Pun begitu dengan sistem kendali presiden. Kekuasaan presiden menjadi begitu besar, sampai-sampai menyerupai diktator. Alhasil, meski dalam konstitusi jelas diamanatkan bahwa sistem yang dianut adalah presidensial, namun selalu ada usaha untuk membatasi kekuasaan presiden. Akhirnya, parlemen seakan menjadi pihak oposan bagi presiden. Dan seolah-olah presiden tidak memiliki kuasa di hadapan parlemen.
Padahal dalam sebuah sistem presidensial, presiden memiliki kekuasaan dalam menjalankan roda pemerintahan. Oleh karena itu, seorang presiden tidak dapat dijatuhkan oleh parlemen sebagaimana dalam sistem parlementer. Di mana dalam sebuah sistem parlementer berlaku adanya moshi tidak percaya dan di sana parpol memegang peranan yang kuat.
Dalam konstruksi presidensialisme peranan parpol tidak sekuat seperti dalam sistem parlementer, sehingga memungkinkan adanya pencalonan kandidat presiden independen.
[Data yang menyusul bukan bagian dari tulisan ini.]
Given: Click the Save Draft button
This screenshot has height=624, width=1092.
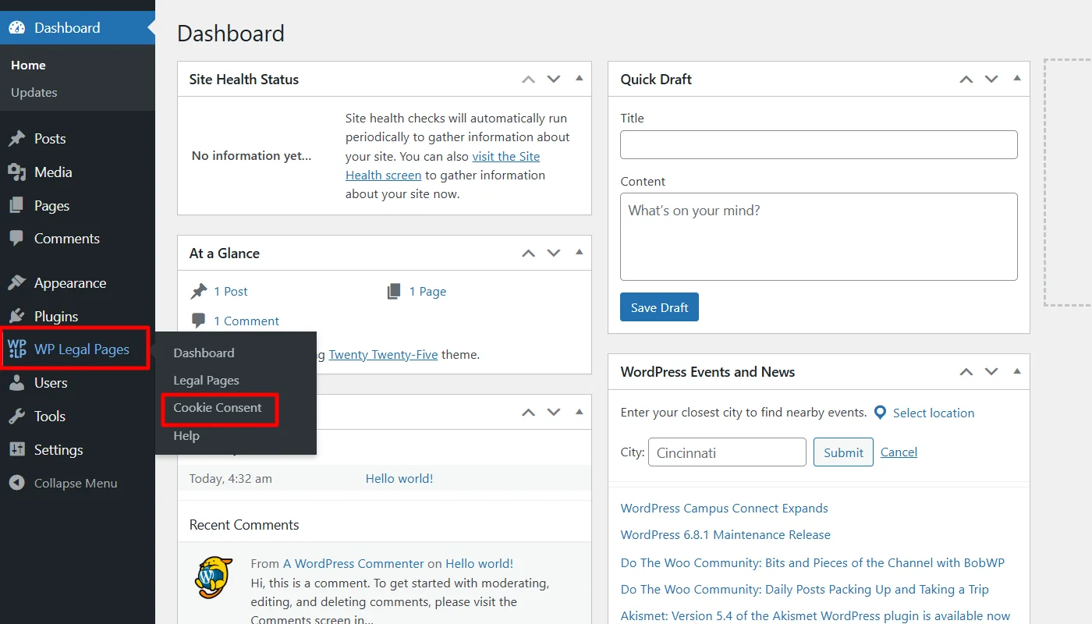Looking at the screenshot, I should click(x=659, y=307).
Tradisi capres independen salah satunya ditemukan dalam presidensialisme di Amerika Serikat. Munculnya kandidat di luar parpol dominan - Partai Republik dan Partai Demokrat - pernah terjadi pada masa Presiden Roosevelt tahun 1912, John B Anderson tahun 1980, dan Ross Perot tahun 1992 yang popularitasnya sempat menyaingi kandidat Partai Demokrat Bill Clinton.
Di Indonesia, logika pemerintahan tersebut (antara parlementer dan presidensial) masih tumpang tindih penerapannya dalam sistem politik. Presidensialisme yang diamanatkan konstitusi masih sangat lemah, karena dalam praktiknya tidak jarang justru lebih menonjol seperti parlementarisme. Di sana, suara presiden seringkali kalah oleh parlemen.
Padahal, presiden itu adalah presiden terpilih yang didukung oleh parpol besar. Tapi kenyataannya, ketika memimpin ia seringkali tidak mendapat dukungan dari parpol yang lain. Kebijakan presiden sangat sulit mendapat dukungan politik di parlemen ketika harus bekerjasama dengan lembaga legislatif.
Jika nantinya ada capres independen, bagaimana mereka akan mendapat dukungan parlemen setelah terpilih? Tentu saja akan jauh lebih sulit untuk mendapat dukungan parlemen. Bahkan, bukan tidak mungkin presiden independen akan menjadi bulan-bulanan ketika harus berhadapan dengan parlemen. Meski sebenarnya dalam logika presidensialisme hal ini tidak dibenarkan. Namun, prakteknya itulah yang terjadi di Indonesia.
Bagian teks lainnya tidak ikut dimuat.